| Work to complete |
Could you write out the records below exactly as they appear, leaving out any pictures?

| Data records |
=======

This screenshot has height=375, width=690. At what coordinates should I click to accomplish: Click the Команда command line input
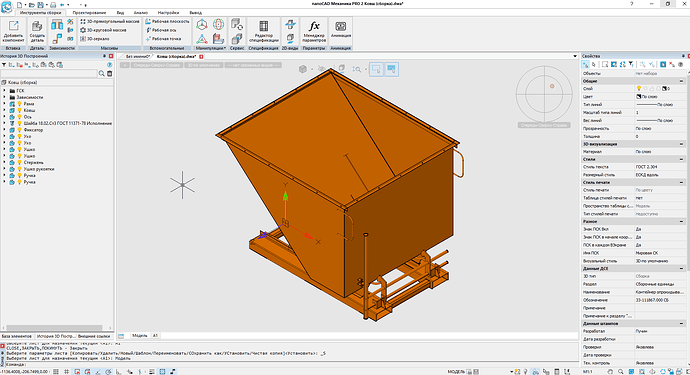(290, 364)
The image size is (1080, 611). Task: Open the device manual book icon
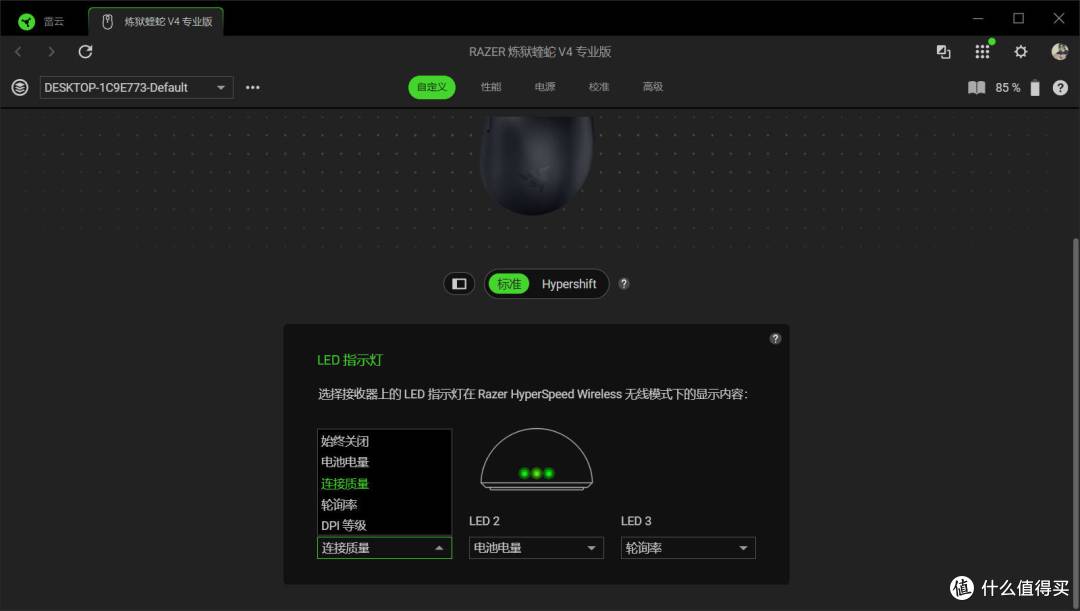[977, 87]
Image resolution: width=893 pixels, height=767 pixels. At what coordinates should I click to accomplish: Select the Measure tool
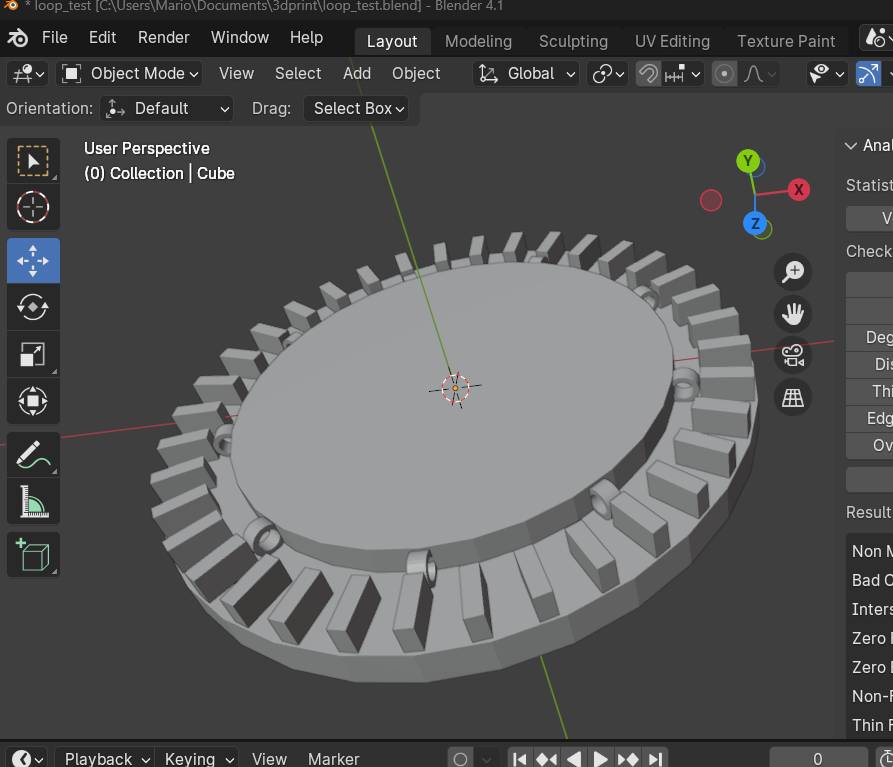(33, 502)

=======

| Expected answer |
This screenshot has height=375, width=690. At what coordinates should I click to accomplish: Click the Команда command line input
(290, 364)
The image size is (1080, 611). Task: Open the device manual book icon
[977, 87]
Image resolution: width=893 pixels, height=767 pixels. At what coordinates should I click to accomplish: Select the Measure tool
(33, 502)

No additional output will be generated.